Induction of immune tolerance in patients with hemophilia and antibodies to factor VIII by combined treatment with intravenous IgG, cyclophosphamide, and factor VIII

Abstract

The development of antibodies to factor VIII is a serious complication of the treatment of patients with hemophilia A. We successfully induced immune tolerance in patients with such antibodies with a new treatment protocol, which combined factor VIII, cyclophosphamide, and high-dose intravenous IgG, followed by regular prophylactic treatment with factor VIII. This protocol has now been used in 11 patients with hemophilia A, of whom 9 had a strong antibody response.
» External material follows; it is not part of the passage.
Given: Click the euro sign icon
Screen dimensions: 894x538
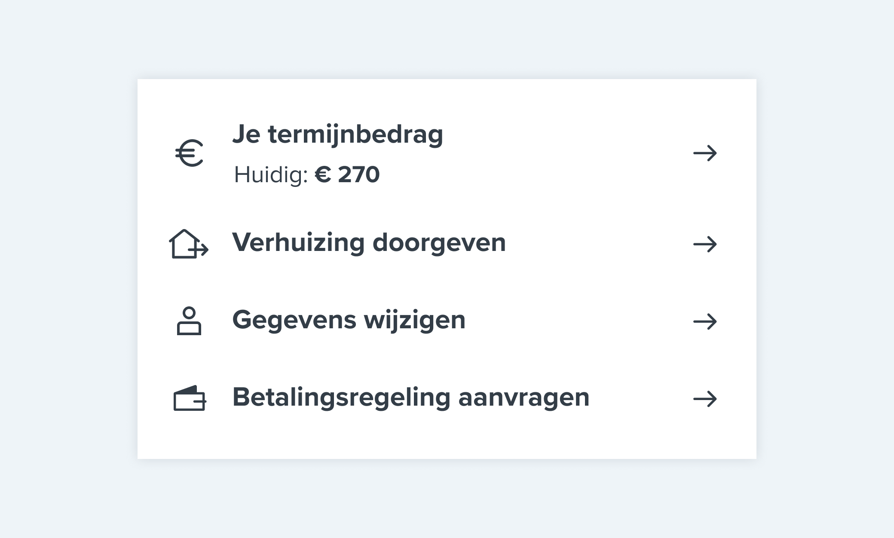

When the initial concentration of antibodies exceeded 3 Malmö inhibitor units (corresponding to about 10 Bethesda units) per milliliter, treatment was preceded by adsorption of antibody to protein A. After two to three weeks of the combined treatment, factor VIII coagulant antibodies had disappeared in 9 of the 11 patients; in 8 of these 9 patients the half-life of infused factor VIII had normalized. The tolerant state appears to be stable after a median of 30 months. Two patients did not respond to the treatment. Because earlier treatment with factor VIII and cyclophosphamide or with factor VIII and IgG had been ineffective in these patients, our experience suggests that all three components of the protocol are required for the successful induction of tolerance to factor VIII.